Source entries
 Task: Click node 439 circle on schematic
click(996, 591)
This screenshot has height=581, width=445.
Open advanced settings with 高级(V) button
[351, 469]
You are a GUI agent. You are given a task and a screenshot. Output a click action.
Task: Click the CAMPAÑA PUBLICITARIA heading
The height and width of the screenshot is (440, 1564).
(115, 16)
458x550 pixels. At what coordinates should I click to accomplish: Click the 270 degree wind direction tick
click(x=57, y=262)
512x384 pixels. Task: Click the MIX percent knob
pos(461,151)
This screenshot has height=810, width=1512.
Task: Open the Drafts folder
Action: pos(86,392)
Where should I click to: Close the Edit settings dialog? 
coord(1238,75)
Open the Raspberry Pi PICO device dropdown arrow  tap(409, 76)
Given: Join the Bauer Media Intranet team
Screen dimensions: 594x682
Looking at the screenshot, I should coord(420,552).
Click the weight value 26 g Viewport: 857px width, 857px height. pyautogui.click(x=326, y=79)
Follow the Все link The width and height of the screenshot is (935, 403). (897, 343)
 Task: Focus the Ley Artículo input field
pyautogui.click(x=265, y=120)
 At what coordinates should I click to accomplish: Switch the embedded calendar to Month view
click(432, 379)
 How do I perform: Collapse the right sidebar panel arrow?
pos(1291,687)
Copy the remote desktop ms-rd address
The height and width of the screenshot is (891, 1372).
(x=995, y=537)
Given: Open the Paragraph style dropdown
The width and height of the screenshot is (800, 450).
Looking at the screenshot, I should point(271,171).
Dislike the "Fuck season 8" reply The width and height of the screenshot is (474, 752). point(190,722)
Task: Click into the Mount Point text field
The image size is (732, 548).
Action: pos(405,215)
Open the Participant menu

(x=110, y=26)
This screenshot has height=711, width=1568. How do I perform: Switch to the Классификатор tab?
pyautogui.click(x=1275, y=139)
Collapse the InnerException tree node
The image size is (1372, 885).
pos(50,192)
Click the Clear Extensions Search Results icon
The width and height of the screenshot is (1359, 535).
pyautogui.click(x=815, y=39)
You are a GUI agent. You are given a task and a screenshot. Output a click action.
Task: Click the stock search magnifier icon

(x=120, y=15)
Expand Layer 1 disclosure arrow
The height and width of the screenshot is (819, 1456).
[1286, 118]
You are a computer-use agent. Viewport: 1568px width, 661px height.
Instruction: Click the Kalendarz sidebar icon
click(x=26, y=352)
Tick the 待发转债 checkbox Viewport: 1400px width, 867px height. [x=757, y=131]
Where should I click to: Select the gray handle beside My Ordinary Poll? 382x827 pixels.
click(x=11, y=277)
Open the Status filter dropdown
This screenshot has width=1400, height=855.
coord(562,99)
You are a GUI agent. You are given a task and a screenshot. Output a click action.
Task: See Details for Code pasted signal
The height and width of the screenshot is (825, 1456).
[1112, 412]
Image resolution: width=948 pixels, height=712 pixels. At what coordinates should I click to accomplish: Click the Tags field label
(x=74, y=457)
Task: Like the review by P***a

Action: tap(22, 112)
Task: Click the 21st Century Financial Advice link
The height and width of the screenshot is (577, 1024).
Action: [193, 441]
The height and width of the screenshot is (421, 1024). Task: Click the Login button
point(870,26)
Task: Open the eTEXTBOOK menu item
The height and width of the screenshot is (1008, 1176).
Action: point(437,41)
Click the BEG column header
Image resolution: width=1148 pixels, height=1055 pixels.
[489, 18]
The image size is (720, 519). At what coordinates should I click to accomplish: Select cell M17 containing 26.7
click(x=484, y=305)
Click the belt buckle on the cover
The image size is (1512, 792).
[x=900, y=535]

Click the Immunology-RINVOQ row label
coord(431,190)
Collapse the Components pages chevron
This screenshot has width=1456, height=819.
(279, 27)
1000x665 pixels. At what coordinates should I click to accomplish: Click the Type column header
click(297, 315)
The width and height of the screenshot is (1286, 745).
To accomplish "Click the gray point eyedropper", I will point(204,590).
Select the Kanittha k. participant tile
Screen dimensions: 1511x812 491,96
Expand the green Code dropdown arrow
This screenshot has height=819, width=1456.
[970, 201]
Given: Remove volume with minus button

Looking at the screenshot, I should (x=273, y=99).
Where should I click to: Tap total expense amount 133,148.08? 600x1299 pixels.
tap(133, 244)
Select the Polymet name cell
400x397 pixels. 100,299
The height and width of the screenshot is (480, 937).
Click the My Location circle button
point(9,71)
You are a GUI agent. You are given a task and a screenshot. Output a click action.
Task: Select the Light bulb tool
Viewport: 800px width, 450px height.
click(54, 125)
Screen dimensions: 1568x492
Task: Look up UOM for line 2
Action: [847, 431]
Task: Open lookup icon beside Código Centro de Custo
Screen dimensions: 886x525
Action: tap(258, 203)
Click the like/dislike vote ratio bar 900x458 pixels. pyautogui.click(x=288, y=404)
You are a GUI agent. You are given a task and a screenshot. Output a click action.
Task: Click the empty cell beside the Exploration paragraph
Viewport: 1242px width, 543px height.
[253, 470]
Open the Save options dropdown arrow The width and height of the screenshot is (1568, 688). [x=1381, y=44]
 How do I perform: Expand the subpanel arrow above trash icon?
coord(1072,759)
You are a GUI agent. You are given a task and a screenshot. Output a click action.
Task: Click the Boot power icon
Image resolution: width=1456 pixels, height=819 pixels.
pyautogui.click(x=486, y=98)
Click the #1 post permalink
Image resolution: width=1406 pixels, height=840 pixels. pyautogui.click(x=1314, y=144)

> _Exercise task_
Please reproduce all of the entries above, keeping every line unchanged.

> _Exercise solution_
 Task: Click node 439 circle on schematic
click(996, 591)
This screenshot has height=581, width=445.
Open advanced settings with 高级(V) button
[351, 469]
You are a GUI agent. You are given a task and a screenshot. Output a click action.
Task: Click the CAMPAÑA PUBLICITARIA heading
The height and width of the screenshot is (440, 1564).
(115, 16)
458x550 pixels. At what coordinates should I click to accomplish: Click the 270 degree wind direction tick
click(x=57, y=262)
512x384 pixels. Task: Click the MIX percent knob
pos(461,151)
This screenshot has height=810, width=1512.
Task: Open the Drafts folder
Action: pos(86,392)
Where should I click to: Close the Edit settings dialog? 
coord(1238,75)
Open the Raspberry Pi PICO device dropdown arrow  tap(409, 76)
Given: Join the Bauer Media Intranet team
Screen dimensions: 594x682
Looking at the screenshot, I should coord(420,552).
Click the weight value 26 g Viewport: 857px width, 857px height. pyautogui.click(x=326, y=79)
Follow the Все link The width and height of the screenshot is (935, 403). (897, 343)
 Task: Focus the Ley Artículo input field
pyautogui.click(x=265, y=120)
 At what coordinates should I click to accomplish: Switch the embedded calendar to Month view
click(432, 379)
 How do I perform: Collapse the right sidebar panel arrow?
pos(1291,687)
Copy the remote desktop ms-rd address
The height and width of the screenshot is (891, 1372).
(x=995, y=537)
Given: Open the Paragraph style dropdown
The width and height of the screenshot is (800, 450).
Looking at the screenshot, I should point(271,171).
Dislike the "Fuck season 8" reply The width and height of the screenshot is (474, 752). point(190,722)
Task: Click into the Mount Point text field
The image size is (732, 548).
Action: pos(405,215)
Open the Participant menu

(x=110, y=26)
This screenshot has height=711, width=1568. How do I perform: Switch to the Классификатор tab?
pyautogui.click(x=1275, y=139)
Collapse the InnerException tree node
The image size is (1372, 885).
pos(50,192)
Click the Clear Extensions Search Results icon
The width and height of the screenshot is (1359, 535).
pyautogui.click(x=815, y=39)
You are a GUI agent. You are given a task and a screenshot. Output a click action.
Task: Click the stock search magnifier icon

(x=120, y=15)
Expand Layer 1 disclosure arrow
The height and width of the screenshot is (819, 1456).
[1286, 118]
You are a computer-use agent. Viewport: 1568px width, 661px height.
Instruction: Click the Kalendarz sidebar icon
click(x=26, y=352)
Tick the 待发转债 checkbox Viewport: 1400px width, 867px height. [x=757, y=131]
Where should I click to: Select the gray handle beside My Ordinary Poll? 382x827 pixels.
click(x=11, y=277)
Open the Status filter dropdown
This screenshot has width=1400, height=855.
coord(562,99)
You are a GUI agent. You are given a task and a screenshot. Output a click action.
Task: See Details for Code pasted signal
The height and width of the screenshot is (825, 1456).
[1112, 412]
Image resolution: width=948 pixels, height=712 pixels. At what coordinates should I click to accomplish: Click the Tags field label
(x=74, y=457)
Task: Like the review by P***a

Action: tap(22, 112)
Task: Click the 21st Century Financial Advice link
The height and width of the screenshot is (577, 1024).
Action: [193, 441]
The height and width of the screenshot is (421, 1024). Task: Click the Login button
point(870,26)
Task: Open the eTEXTBOOK menu item
The height and width of the screenshot is (1008, 1176).
Action: point(437,41)
Click the BEG column header
Image resolution: width=1148 pixels, height=1055 pixels.
[489, 18]
The image size is (720, 519). At what coordinates should I click to accomplish: Select cell M17 containing 26.7
click(x=484, y=305)
Click the belt buckle on the cover
The image size is (1512, 792).
[x=900, y=535]

Click the Immunology-RINVOQ row label
coord(431,190)
Collapse the Components pages chevron
This screenshot has width=1456, height=819.
(279, 27)
1000x665 pixels. At what coordinates should I click to accomplish: Click the Type column header
click(297, 315)
The width and height of the screenshot is (1286, 745).
To accomplish "Click the gray point eyedropper", I will point(204,590).
Select the Kanittha k. participant tile
Screen dimensions: 1511x812 491,96
Expand the green Code dropdown arrow
This screenshot has height=819, width=1456.
[970, 201]
Given: Remove volume with minus button

Looking at the screenshot, I should (x=273, y=99).
Where should I click to: Tap total expense amount 133,148.08? 600x1299 pixels.
tap(133, 244)
Select the Polymet name cell
400x397 pixels. 100,299
The height and width of the screenshot is (480, 937).
Click the My Location circle button
point(9,71)
You are a GUI agent. You are given a task and a screenshot. Output a click action.
Task: Select the Light bulb tool
Viewport: 800px width, 450px height.
click(54, 125)
Screen dimensions: 1568x492
Task: Look up UOM for line 2
Action: [847, 431]
Task: Open lookup icon beside Código Centro de Custo
Screen dimensions: 886x525
Action: tap(258, 203)
Click the like/dislike vote ratio bar 900x458 pixels. pyautogui.click(x=288, y=404)
You are a GUI agent. You are given a task and a screenshot. Output a click action.
Task: Click the empty cell beside the Exploration paragraph
Viewport: 1242px width, 543px height.
[253, 470]
Open the Save options dropdown arrow The width and height of the screenshot is (1568, 688). [x=1381, y=44]
 How do I perform: Expand the subpanel arrow above trash icon?
coord(1072,759)
You are a GUI agent. You are given a task and a screenshot. Output a click action.
Task: Click the Boot power icon
Image resolution: width=1456 pixels, height=819 pixels.
pyautogui.click(x=486, y=98)
Click the #1 post permalink
Image resolution: width=1406 pixels, height=840 pixels. pyautogui.click(x=1314, y=144)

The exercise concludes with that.